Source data
-=-=-=-=-

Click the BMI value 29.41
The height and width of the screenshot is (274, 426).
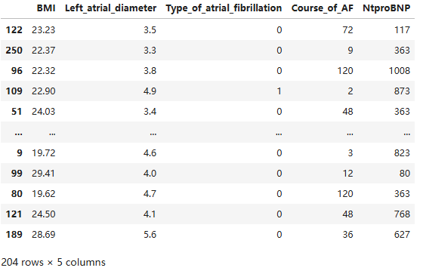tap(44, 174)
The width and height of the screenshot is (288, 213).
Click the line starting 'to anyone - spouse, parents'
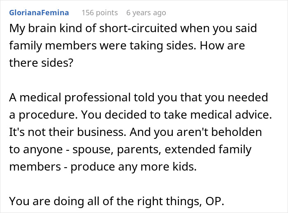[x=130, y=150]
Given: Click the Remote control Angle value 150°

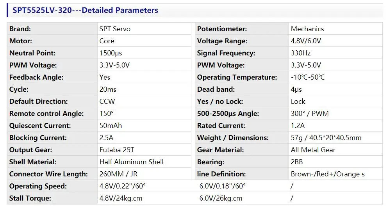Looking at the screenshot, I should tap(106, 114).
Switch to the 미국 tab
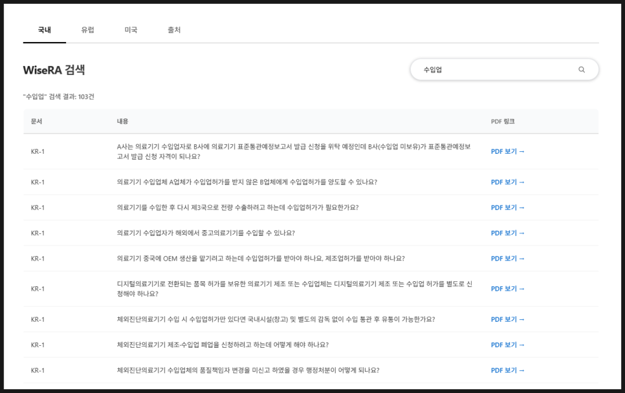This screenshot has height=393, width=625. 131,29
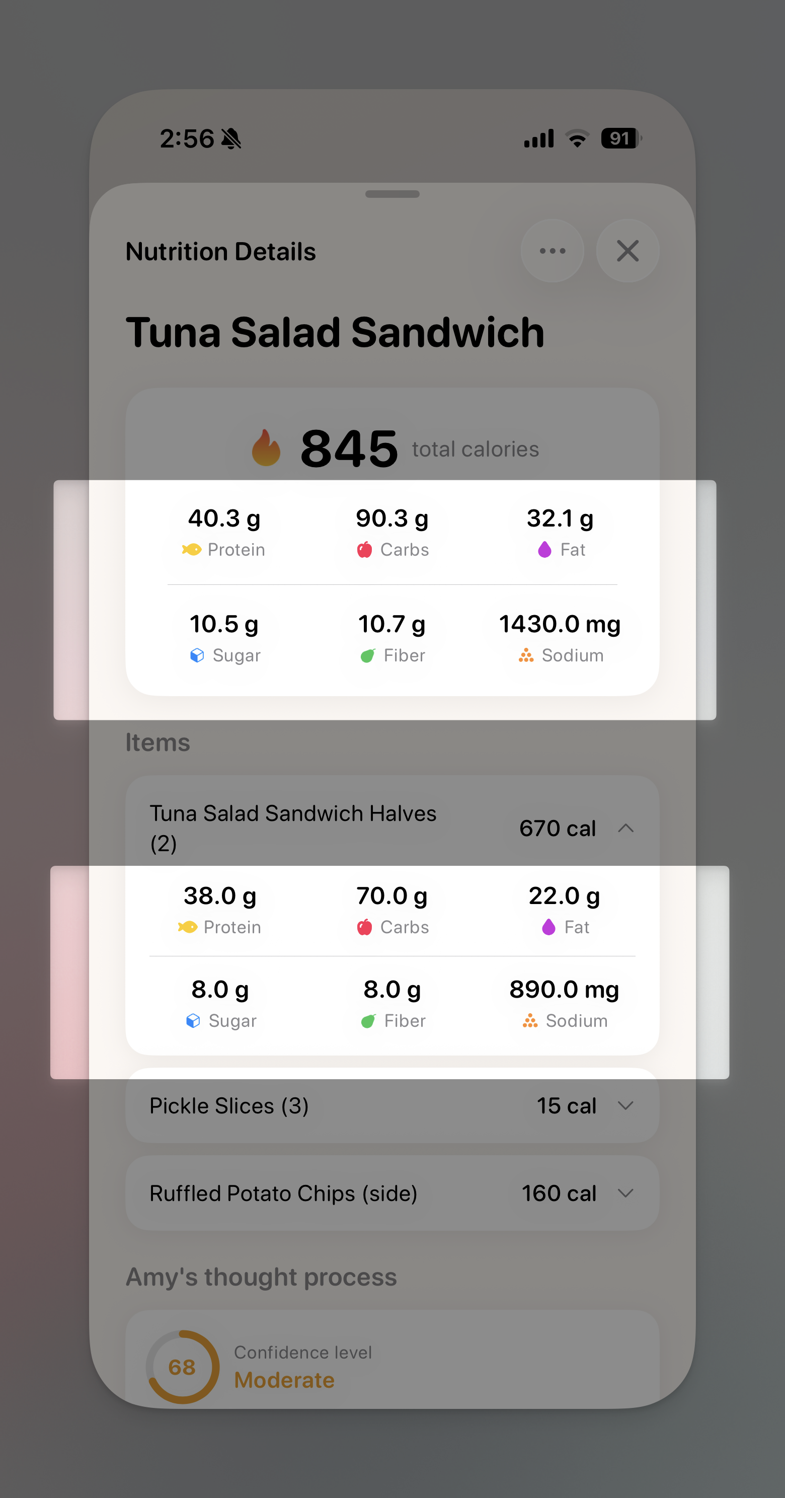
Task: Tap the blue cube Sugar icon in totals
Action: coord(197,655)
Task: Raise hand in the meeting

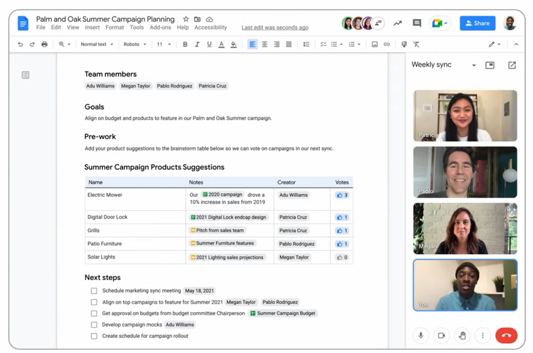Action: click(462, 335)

-=-=-=-=-

• [Request]: Copy every entry above word for word, leaving out the pictures.

• [Response to the task]:
Click the BMI value 29.41
The height and width of the screenshot is (274, 426).
tap(44, 174)
The width and height of the screenshot is (288, 213).
Click the line starting 'to anyone - spouse, parents'
[x=130, y=150]
Given: Click the Remote control Angle value 150°

Looking at the screenshot, I should tap(106, 114).
Switch to the 미국 tab
This screenshot has height=393, width=625. 131,29
Task: Tap the blue cube Sugar icon in totals
Action: coord(197,655)
Task: Raise hand in the meeting

Action: click(462, 335)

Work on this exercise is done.